What to Know About Kidney Stones
About 1 in 10 people will have a kidney stone at some point in their lives. Men are more likely to suffer this condition than women — men have a 19 percent lifetime risk and women face a 9 percent lifetime risk of developing kidney stones.
The stones are deposits of solid material that form in the kidney from substances in the urine. They can be as small as a grain of sand or as large as a pearl. Most pass without notice when you pee, but sometimes bigger stones get stuck. When that happens, you know — because it hurts. A lot.
Kidney Stones Causes
Kidney stones may be caused by drinking too little water, obesity, too much or too little exercise, or eating food with too much salt or sugar, according to the National Kidney Foundation. Having kidney stones tends to run in families.
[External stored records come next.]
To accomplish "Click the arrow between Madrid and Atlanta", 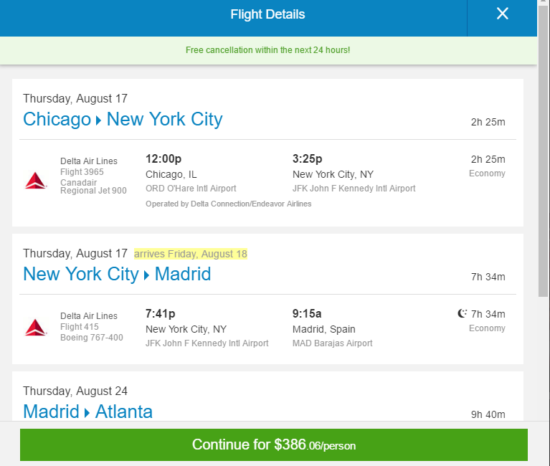I will click(x=87, y=413).
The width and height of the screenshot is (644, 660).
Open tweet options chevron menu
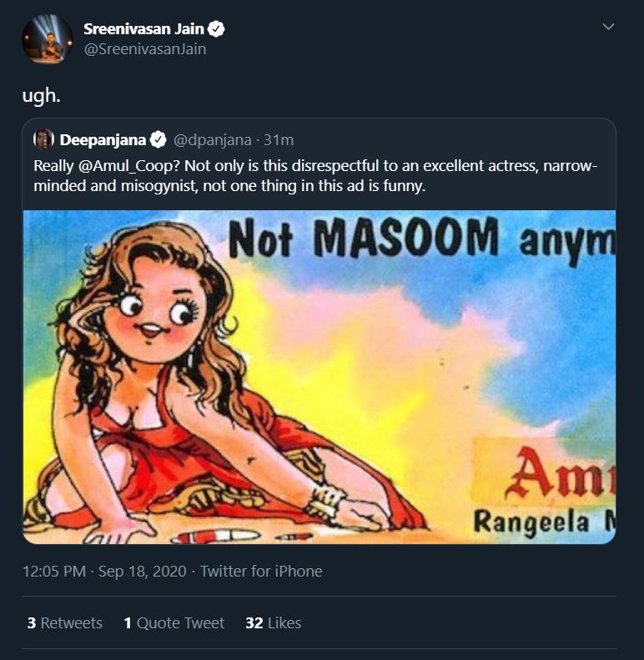pyautogui.click(x=608, y=27)
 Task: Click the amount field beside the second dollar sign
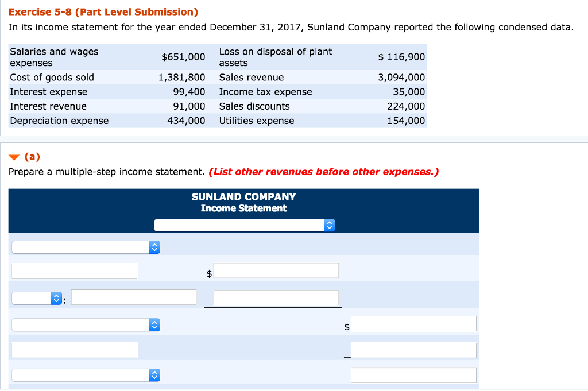413,323
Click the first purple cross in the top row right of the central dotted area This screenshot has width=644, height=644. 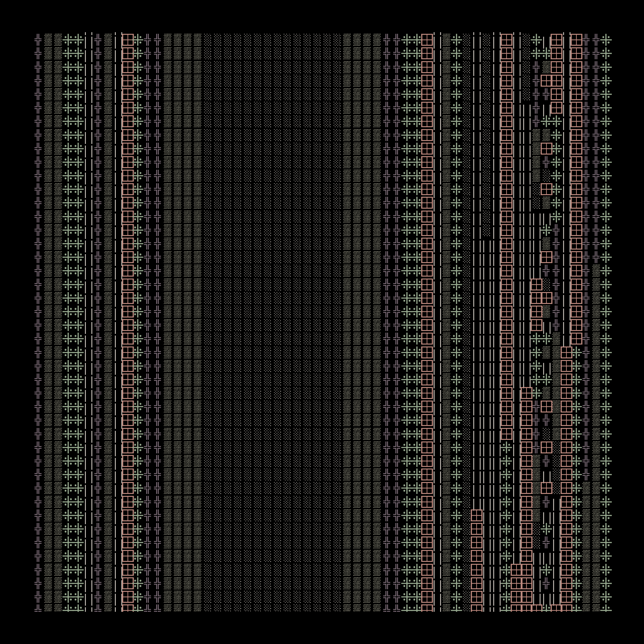pos(387,40)
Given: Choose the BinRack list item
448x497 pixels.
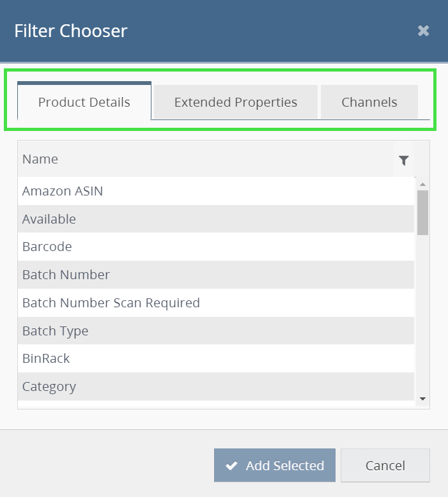Looking at the screenshot, I should point(215,358).
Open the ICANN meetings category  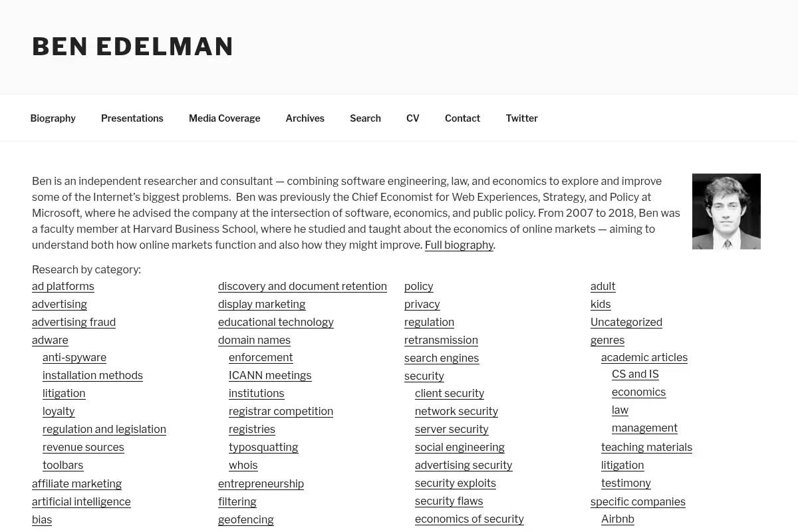pyautogui.click(x=270, y=375)
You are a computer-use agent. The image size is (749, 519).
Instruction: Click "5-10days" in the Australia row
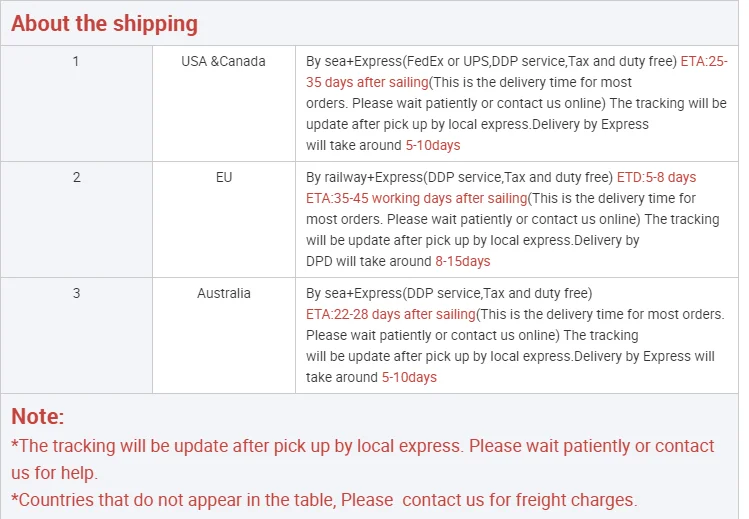tap(410, 377)
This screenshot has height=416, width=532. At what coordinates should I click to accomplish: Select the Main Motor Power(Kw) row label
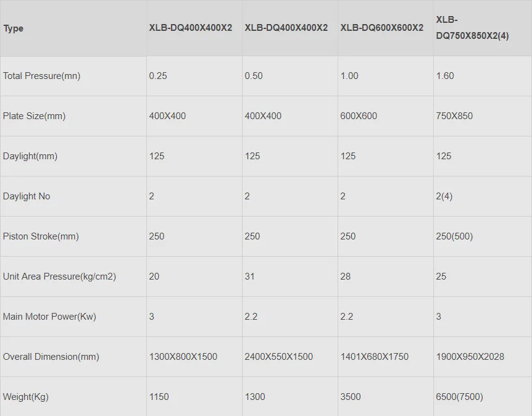tap(49, 317)
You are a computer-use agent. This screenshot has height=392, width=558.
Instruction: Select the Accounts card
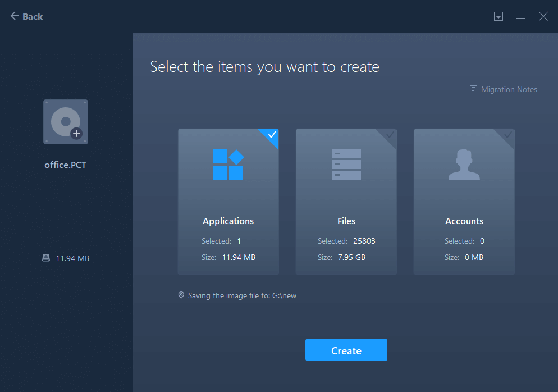464,202
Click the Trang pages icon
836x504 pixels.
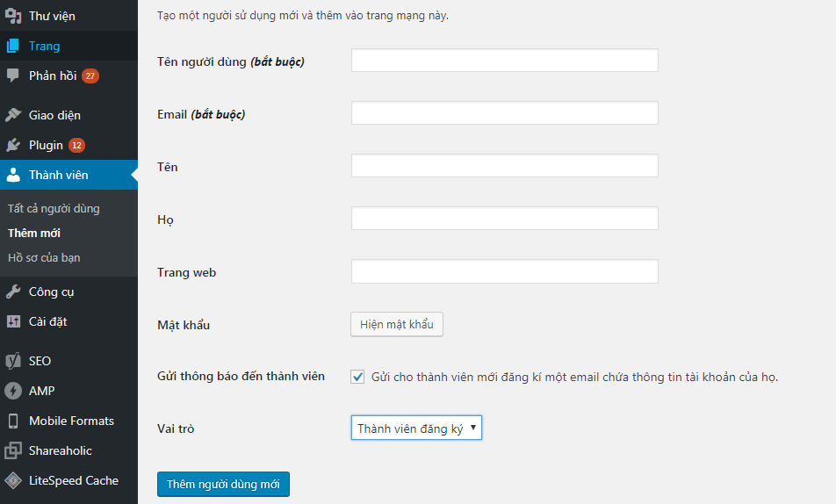click(x=13, y=46)
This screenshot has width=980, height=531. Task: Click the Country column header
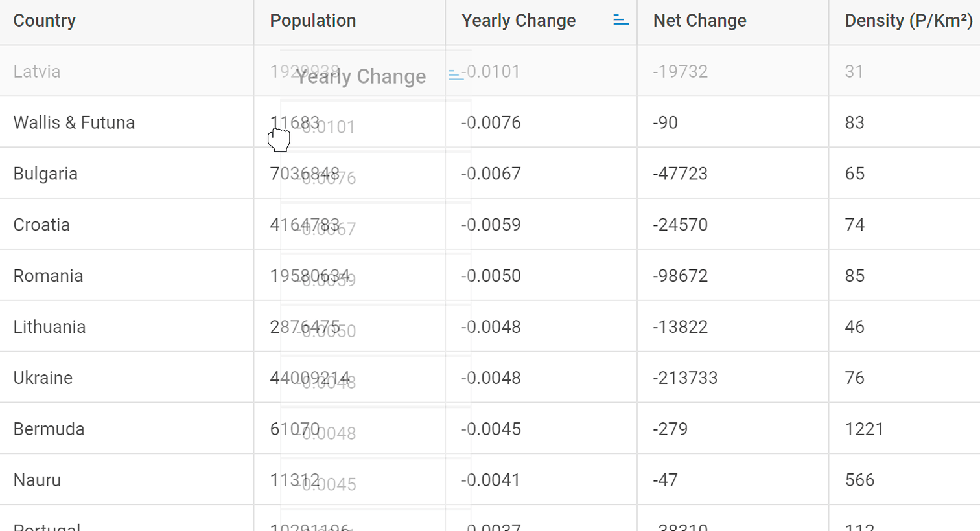126,22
Kidney stones form when minerals such as calcium and uric acid accumulate in the kidney or urinary tract. The build-up of these crystalline substances has a variety of possible causes, including heredity, diet, and medications. Because kidney stones are largely calcium-based, persons with a predisposition to high levels of calcium are at a higher risk.
Symptoms of Kidney Stones
Of course, the primary symptom of kidney stones is extreme pain. That pain can be located in the back, lower abdomen or groin, and with urination. Other symptoms include:
- Pain that comes in waves
- Blood in the urine
- Fever and chills
- Frequent urination
- Foul-smelling or cloudy urine
- Pink, red or brown urine
- Burning sensation or pain while urinating
Kidney stones can be confirmed through blood or urine testing and imaging such as an x-ray or CT. Left untreated, they can cause infection, which can lead to sepsis, a potentially fatal condition.
Kidney Stones Prevention and Treatment
A key factor in the prevention of kidney stones is hydration. Without sufficient hydration, the urine becomes more concentrated. That environment of less fluid and more solids increases the likelihood of stones forming. Medications such as diuretics, Dilantin and Cipro, as well as an excess of vitamins A and D, can all play a role in causing the formation of kidney stones.
Ultimately, the best remedy for kidney stones is passing them. Drinking 2-3 quarts of water daily, combined with pain relievers, can help pass the stone. Depending on the severity, a doctor may prescribe a muscle relaxer or pain reliever. If the kidney stones won’t pass despite the use of pain relievers and water, surgery may be necessary.